At the time two teams, the Lakers and the Nets were scheduled to play two games in China. The players were immediately isolated from the Chinese media, ostensibly to prevent them from saying something “bad” by accident, but also to prevent them from possibly hearing another point of view. The NBA acted as if it were only the Chinese government who objected and the population supported the rioters who were beating people, destroying property and working with Julie Eadeh. They imagined the Chinese people were longing for more Western intervention. Here is Joe Tsai’s comment.

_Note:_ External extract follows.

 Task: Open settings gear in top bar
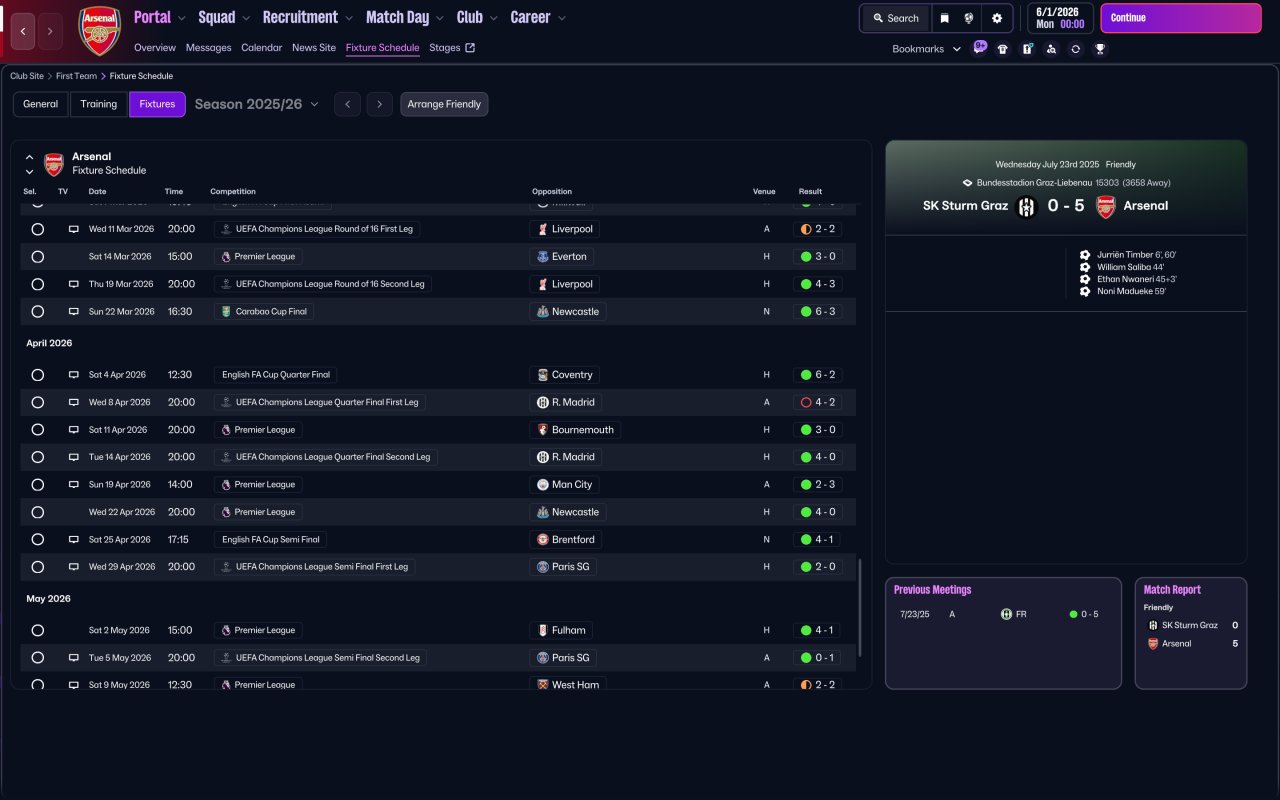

Supporting a separatist movement in a Chinese territory is one of those third-rail issues, not only for the Chinese government, but also for all citizens in China.

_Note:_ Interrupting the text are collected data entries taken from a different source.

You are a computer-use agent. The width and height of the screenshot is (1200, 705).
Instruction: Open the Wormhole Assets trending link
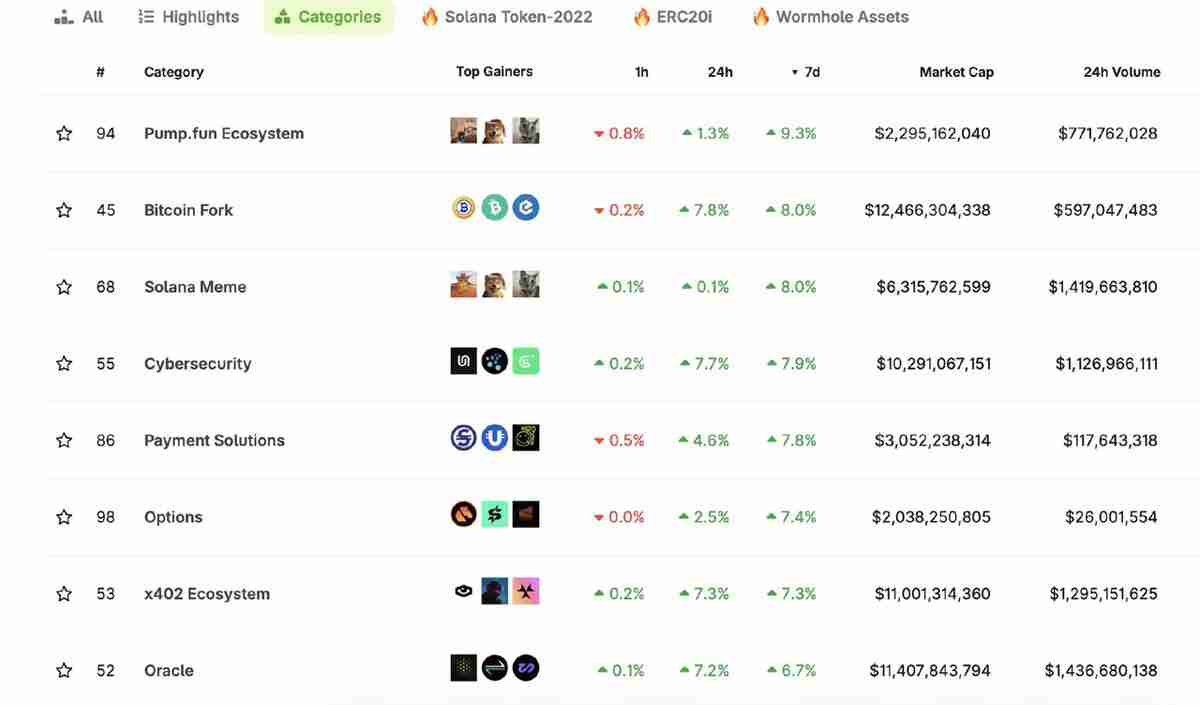pyautogui.click(x=830, y=17)
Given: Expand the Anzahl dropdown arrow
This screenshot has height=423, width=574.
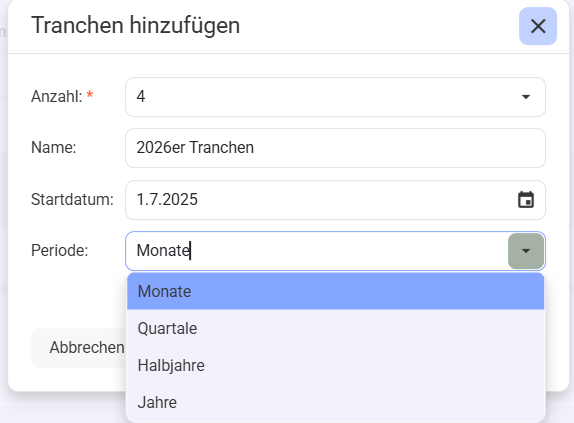Looking at the screenshot, I should pyautogui.click(x=526, y=97).
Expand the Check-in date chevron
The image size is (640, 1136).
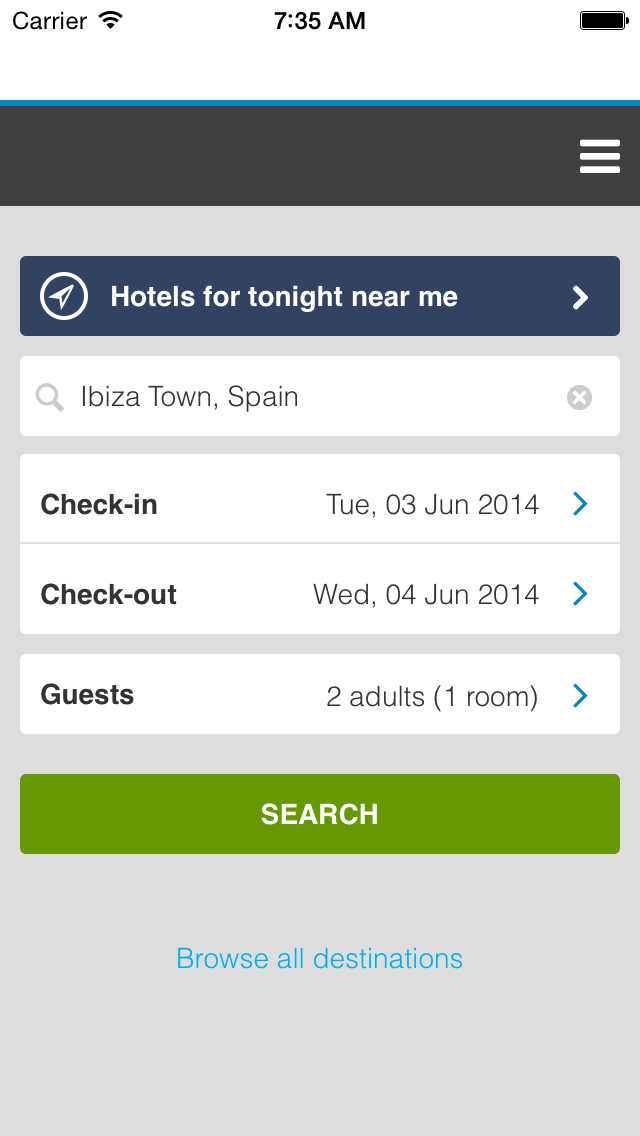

The one thing that is terribly misunderstood, and often ignored, by the western press and those critical of China is that 1.4 billion Chinese citizens stand united when it comes to the territorial integrity of China and the country’s sovereignty over her homeland. This issue is non-negotiable.

Silver, obviously shaken, uncharacteristically stumbled into a statement announcing that the NBA would adhere to its values. He insisted that cancellation of TV coverage of these games was a result of his support for Morey’s right to freedom of expression, not support for the content of that expression. He seemed oblivious to the NBA’s support, in the form of Morey’s tweet, for a Western inspired and supported insurrection within China. Silver made it appear that the Chinese media objected to freedom of expression in general, and not the content of Morey’s tweet. This further enraged the Chinese, for they know, or think they know, that Silver is not completely obtuse.

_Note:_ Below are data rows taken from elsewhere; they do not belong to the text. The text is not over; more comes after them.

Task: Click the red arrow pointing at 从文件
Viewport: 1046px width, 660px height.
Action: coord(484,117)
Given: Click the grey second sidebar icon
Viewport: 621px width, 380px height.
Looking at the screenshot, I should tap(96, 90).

The NBA’s hope lies with Yao Ming, the first Chinese NBA player, who played for, who else, the Houston Rockets, and is now the head of the Chinese Basketball Association or CBA. He, and perhaps only he, can bridge the gap. Silver had a meeting with him hoping to patch things up. At the end Silver declared “I’m hoping together that Yao Ming and I can find accommodation,” Silver said Tuesday. “But he is extremely hot at the moment, and I understand it.” Clearly, from this statement, Silver doesn’t understand it. The idea that Yao is “hot” reveal how failure to address substancecan kill you. This is not a question of an emotion even though that seems to be all Americans can comprehend these days. The Chinese are not going to cool down and forget it,. The NBA is not only in trouble with the Chinese government, but with its fans too, who may cool down in their enthusiasm for the NBA. To think that the Chinese long for Western intervention is like thinking Americans long for the return of the British.

Silver stuck yet another limb into the tar baby when he claimed that the Chinese wanted him to fire Daryl Morey because of freedom of speech, but he refused. The Chinese immediately denied that they requested this. By blurting out PC blather, Silver further angered the Chinese. The Chinese objected to inciting insurrection and separatism in China. Had Silver understood the problem he would not have uttered this lie. The Chinese are not interested in free speech or the lack of it in America. They do not care about Daryl Morey, but about Western interference in their internal affairs. It is the NBA encouraging an American-instigated separatist insurrection within China that bothers them. They know The United States is not above using any apparent innocent enterprise to interfere in another country, for example the CIA’s use of a fake vaccination program in Pakistan. Yao’s reaction shows that it is not only the Chinese government that objects to the NBA stance. All of China bristles at the thought of the long humiliation and exploitation at the hands of the West. Right now the NBA is in danger of becoming the face of Western interference in China, if it is not already.

Meanwhile Trump and other American politicians criticize the NBA for chasing profit over principle. Did you get that? Trump criticized Silver for chasing profit over principle. Trump! We’ve got a bunch of basketball players and executives clumsily trying to navigate the PC shoals of what they are allowed to say in defense of free speech and then Donald Trump complaining about someone chasing profit over principle. No one even blinks. Are we all nuts, or is it just me?